What is required — Rewrite the records starting with the line with "Where should I" and going on through the line with "point(450,132)", swapping "address bar" for "location bar" and keeping everything else the same. Leave the pictures out of your answer.

Material provided —

# # # # # # #

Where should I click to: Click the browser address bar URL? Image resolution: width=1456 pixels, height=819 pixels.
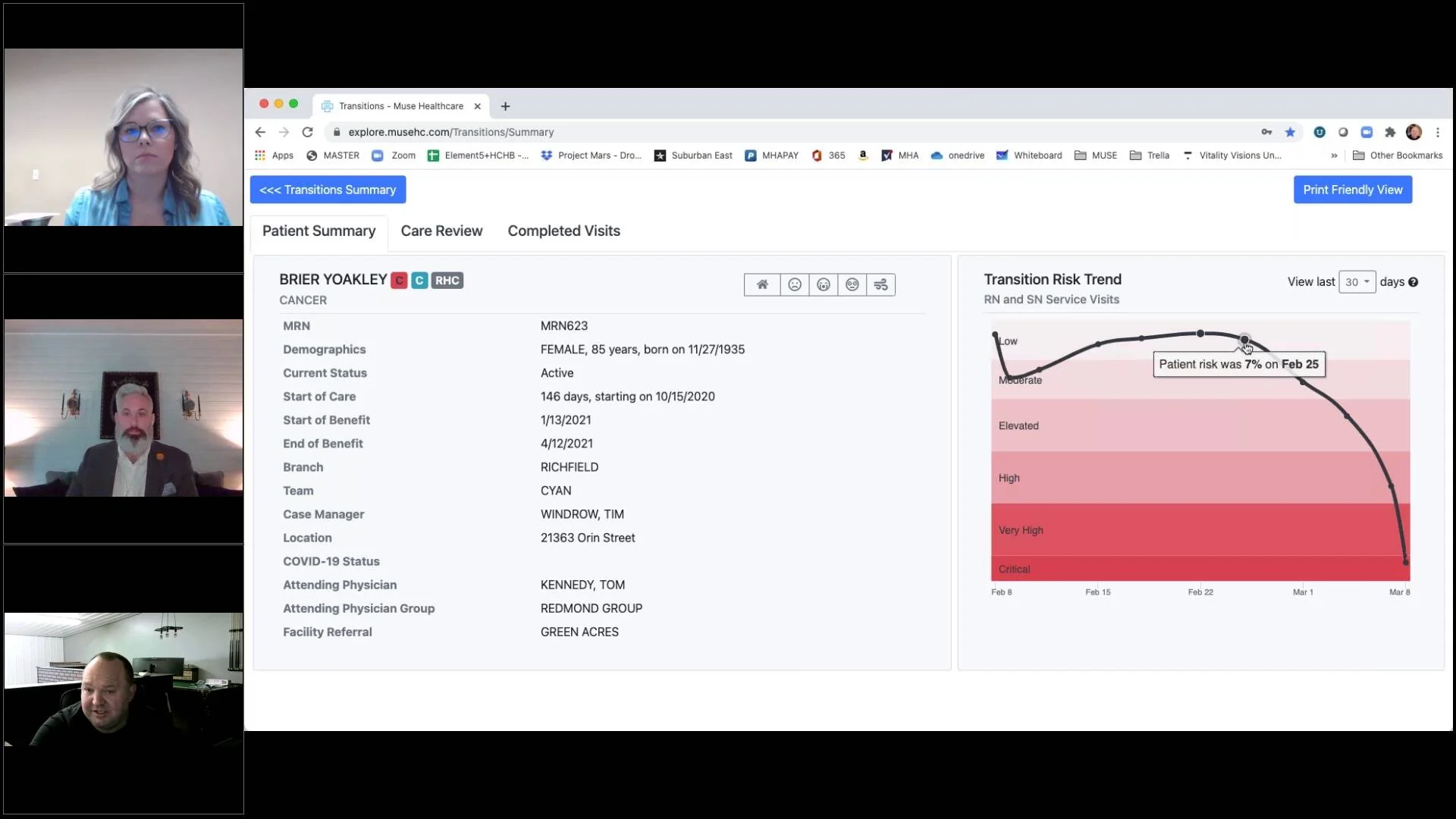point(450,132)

# # # # # # #

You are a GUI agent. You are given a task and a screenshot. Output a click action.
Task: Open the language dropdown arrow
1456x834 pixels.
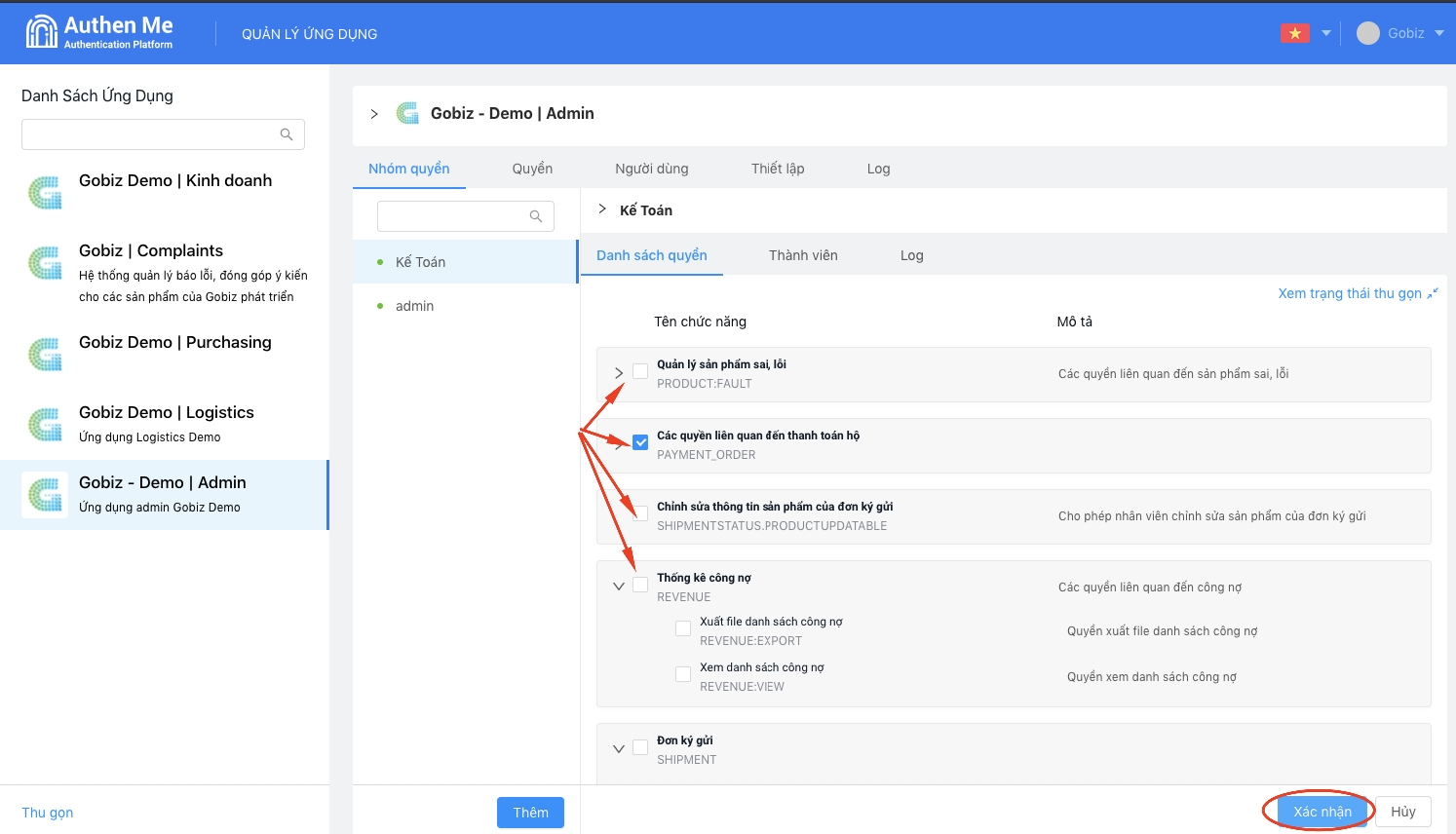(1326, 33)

# # # # # # #

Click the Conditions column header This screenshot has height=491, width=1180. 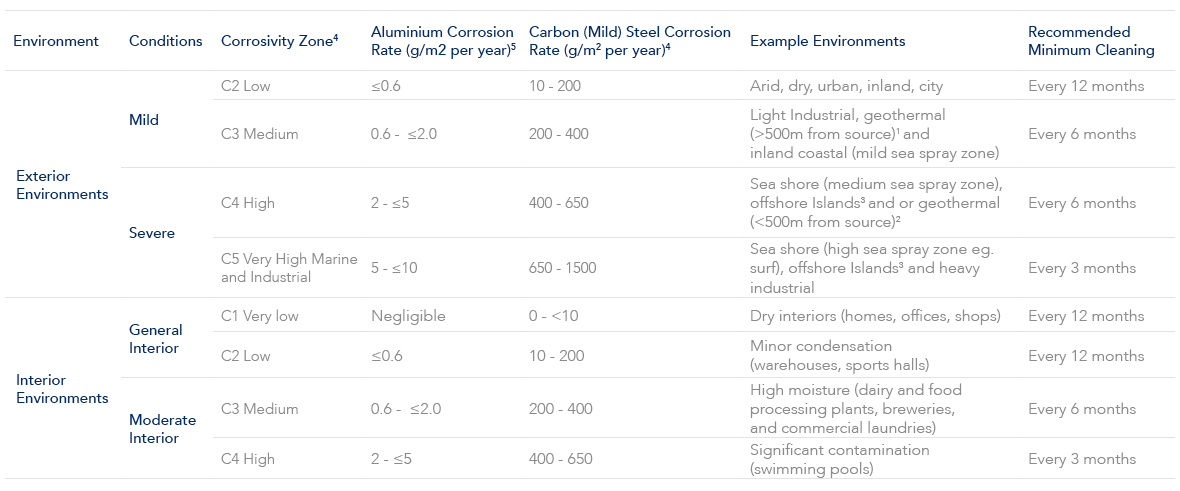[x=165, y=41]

# # # # # # #

Complete response —
Where should I click to: Click the browser location bar URL? Image resolution: width=1456 pixels, height=819 pixels.
point(450,132)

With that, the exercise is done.